Hopefully these two will face charges and indictments and be dishonorably discharged from whatever branch they're presently in. Rape is still rape and no still means no dammit, no matter what language it's in.


----------



## Sukerkin (Oct 8, 2011)

At present things still seem to be at the allegations stage, legally speaking, in one of these cases, whereas there has been an arrest made in the other.  Of course, it must be borne in mind that arrest does not equal guilt but I think, regardless of the actual truth of events, the diplomatic damage has already been done.


----------



## Twin Fist (Oct 8, 2011)

you ever been over there?

i have

fully 90% of these allegations are blatant extortion and nothing else.

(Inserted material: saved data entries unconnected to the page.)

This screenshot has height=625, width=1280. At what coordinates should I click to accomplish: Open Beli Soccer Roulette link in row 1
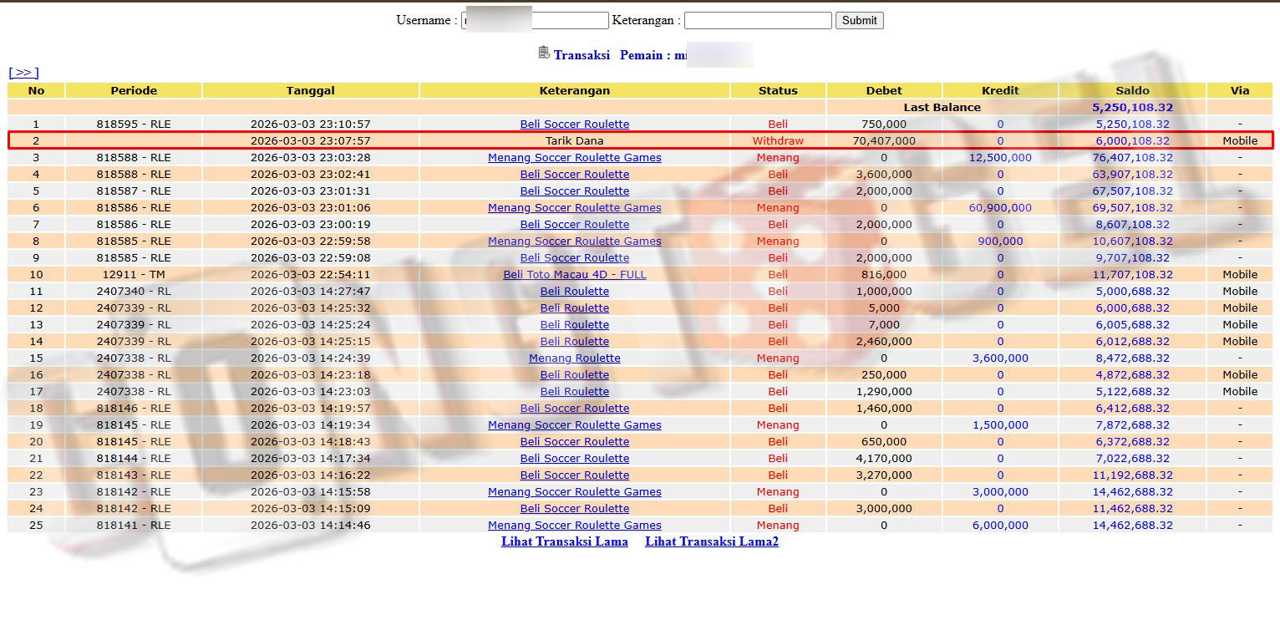(x=574, y=124)
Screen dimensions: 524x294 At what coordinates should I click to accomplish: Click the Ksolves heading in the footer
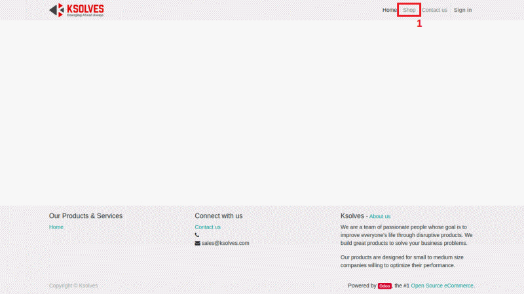[x=352, y=215]
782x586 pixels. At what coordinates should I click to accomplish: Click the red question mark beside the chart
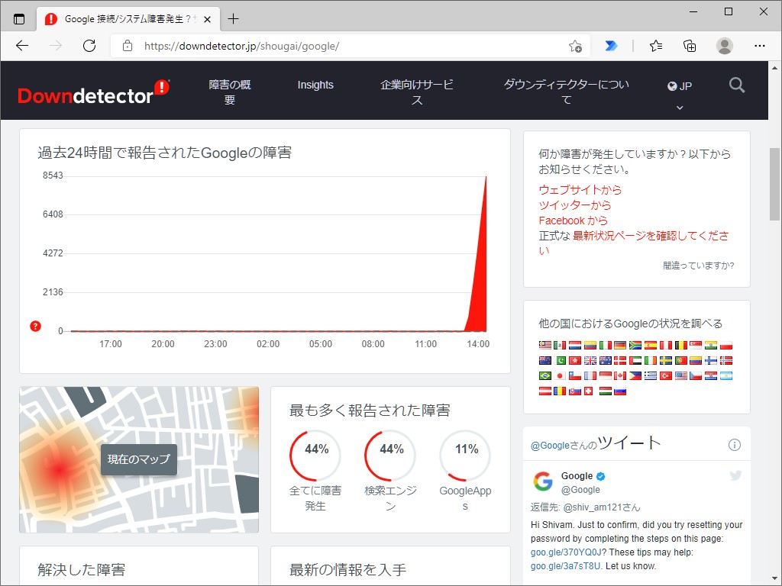pyautogui.click(x=35, y=327)
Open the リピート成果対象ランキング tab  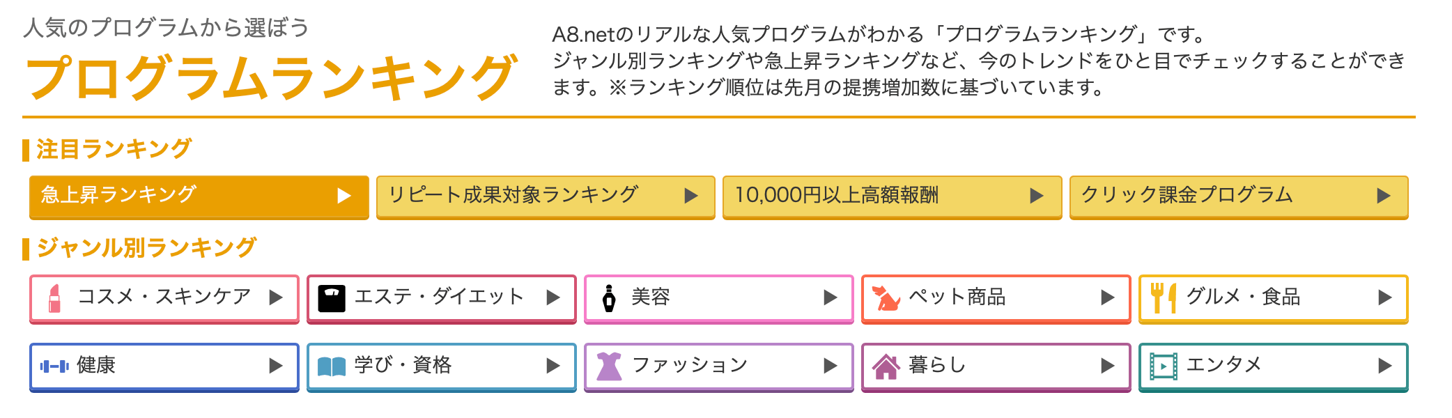[x=546, y=196]
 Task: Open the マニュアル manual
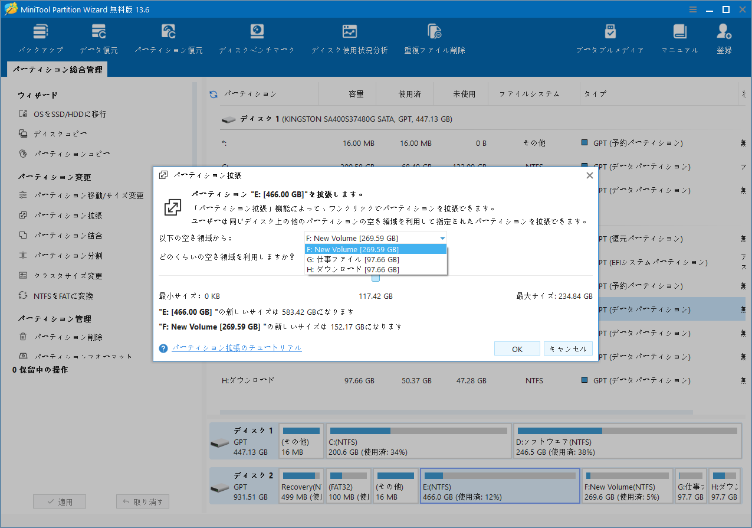point(679,37)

let the facts come out before making judgements bro





MA-Caver said:


> Hopefully he was referring to BOTH of them.
> 
> This doesn't help. Doesn't help our relations with other countries when we have a military presence there to provide aid when/how it's needed. It doesn't help shed a good light on "peace-keeping" forces when incidents like these pop up. How many in how many countries have gone unreported?
> Hopefully these two will face charges and indictments and be dishonorably discharged from whatever branch they're presently in. Rape is still rape and no still means no dammit, no matter what language it's in.


----------



## Bill Mattocks (Oct 8, 2011)

Twin Fist said:


> you ever been over there?



Yes.  

I tend to disagree with your assessment.  But I agree that it is important to let the facts come out.


----------



## Twin Fist (Oct 8, 2011)

well Bill, in the late 80's early 90's, when i was over there, there was always some accusation of something and they were almost always BS. In japan and okinawa not so much but in korea? almost all were false.


----------



## Buka (Oct 8, 2011)

"The top U.S. diplomat for East Asia, Kurt Campbell, apologized Friday for what he called a "tragic and inexcusable rape that took place about a week ago."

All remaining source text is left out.